Two potential events; only one (or none) will be played

From left to right, factions choose whether or not to play, and what to play: if it's not been activated, an event on the card, an insurgency (or counter-insurgency, in the government's case) operation with or without a special activity. But - and there are two buts here - a maximum of two factions will play in every round, and the first faction to play will define the choice of the second faction: take an event, and you allow whoever goes after you to do an operation and a special activity. Do that combo yourself, and you hand them the event. Or give them a less alluring single operation, by doing the same yourself.

The other but is the fact that when you play in one round, you are (usually) ineligible for the next, so you need to factor in not only the options this round, but the next round as well.


Combine that with the asymmetrical winning criteria, and it becomes a bit of a beast to play through. The operations and special activities are fairly straightforward, but the implementation of what to do when is another matter. You're fighting against three people each with a different objective, and the events can throw a real spanner in the works - if you see a powerful one coming up it's worth passing sometimes (and picking up a measly single resource) in order to be in pole position to take it.

Operations left; special activities right

Four propaganda cards are shuffled into the deck, and these are your chance to win the game before the deck runs out. Assuming no-one has, there's a bit of income, deployment and general jiggery-pokery before everything resets (and all factions are now eligible again) for the next card.


Playing all four this evening, I struggled with Castro the most, just finding the 26July guys were often swamped. Probably I was taking far too many rally actions (get more guys on the board) and not doing enough assassinating/kidnapping etc. The two key elements on the board itself are control of a region (have the most stuff in it) and support for the government, which swings from active to passive to neutral/passive opposition/active opposition. 26 July needed the opposition to be actively against Batista, and although they got a lot of bases on the board, they couldn't sway opinion for any length of time.


The Directorio seemed to get into squabbles with everyone, having flown under the radar in the early game when they seemed to struggle to do anything resourceful. Having inched their way over the map though, we (me and my three Dirks) realised they were close to winning, and kept batting them down. This gave the 26July faction some late-game momentum, as they took advantage of the weakened Directorio to shuffle themselves into contention for an unlikely comeback.


Meanwhile, the Syndicate seemed so unthreatening to everyone that they had no trouble getting down the seven open casinos they needed for victory - but they also needed 30 resources, and when they were finally in a  position to get anywhere near that amount, Batista himself claimed victory at the third propaganda card!

All the government needed was active support in the three major cities and overall support of over 18, which thanks to an oversight on mine (and the two other Dirks') part, they achieved it despite doubtful noises from the direction of the US, where support was dropping. Viva el statu quo! Unlike how it really played out, this time Batista wins.

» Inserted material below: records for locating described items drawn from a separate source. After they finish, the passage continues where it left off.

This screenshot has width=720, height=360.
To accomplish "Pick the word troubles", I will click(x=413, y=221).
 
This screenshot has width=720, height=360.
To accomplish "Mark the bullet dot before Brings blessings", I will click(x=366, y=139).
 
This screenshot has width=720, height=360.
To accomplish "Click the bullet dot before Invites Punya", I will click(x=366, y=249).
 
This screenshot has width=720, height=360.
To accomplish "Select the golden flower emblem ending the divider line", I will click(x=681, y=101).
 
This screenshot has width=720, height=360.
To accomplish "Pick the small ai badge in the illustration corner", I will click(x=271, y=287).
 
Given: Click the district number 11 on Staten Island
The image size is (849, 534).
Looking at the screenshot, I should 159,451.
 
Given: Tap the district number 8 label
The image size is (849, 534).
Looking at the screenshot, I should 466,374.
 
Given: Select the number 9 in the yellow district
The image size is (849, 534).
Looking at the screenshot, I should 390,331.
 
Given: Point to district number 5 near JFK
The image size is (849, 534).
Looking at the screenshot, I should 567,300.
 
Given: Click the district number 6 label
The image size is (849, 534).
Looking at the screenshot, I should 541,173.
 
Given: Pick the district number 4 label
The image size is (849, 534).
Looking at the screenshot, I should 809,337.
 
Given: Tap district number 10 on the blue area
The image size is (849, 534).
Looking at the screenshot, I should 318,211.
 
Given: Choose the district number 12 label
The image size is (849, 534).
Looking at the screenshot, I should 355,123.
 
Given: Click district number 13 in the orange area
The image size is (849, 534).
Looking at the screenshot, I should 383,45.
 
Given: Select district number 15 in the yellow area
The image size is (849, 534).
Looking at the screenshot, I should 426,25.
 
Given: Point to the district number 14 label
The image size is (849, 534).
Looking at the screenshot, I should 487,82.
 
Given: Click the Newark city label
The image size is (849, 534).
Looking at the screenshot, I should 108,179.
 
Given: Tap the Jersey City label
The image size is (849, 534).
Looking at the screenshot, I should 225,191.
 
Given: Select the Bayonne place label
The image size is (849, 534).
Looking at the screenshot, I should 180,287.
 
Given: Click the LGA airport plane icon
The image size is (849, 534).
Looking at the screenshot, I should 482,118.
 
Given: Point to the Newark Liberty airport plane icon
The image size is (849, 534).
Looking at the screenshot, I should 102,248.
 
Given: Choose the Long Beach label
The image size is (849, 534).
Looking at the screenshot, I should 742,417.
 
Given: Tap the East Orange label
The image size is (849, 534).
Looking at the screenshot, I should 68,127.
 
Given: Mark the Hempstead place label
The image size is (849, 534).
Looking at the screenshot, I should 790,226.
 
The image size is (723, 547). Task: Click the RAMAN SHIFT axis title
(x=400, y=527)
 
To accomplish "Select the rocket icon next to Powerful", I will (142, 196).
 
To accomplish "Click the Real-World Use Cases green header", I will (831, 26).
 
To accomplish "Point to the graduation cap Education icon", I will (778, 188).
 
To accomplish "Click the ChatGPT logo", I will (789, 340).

Inevitably I didn't play every single rule; realising a few turns in that my guerrillas had different effects/capacities depending if they were underground or not: quite a key thing as it turned out, but not enough to abandon a rough and ready play-through. I'm keen to try this out one night soon with four actual people, but I think I'll need a couple more solo runs before then...

1 comment:

  1. Wow Sam, this does seem like a real beast - kudos for soloing it!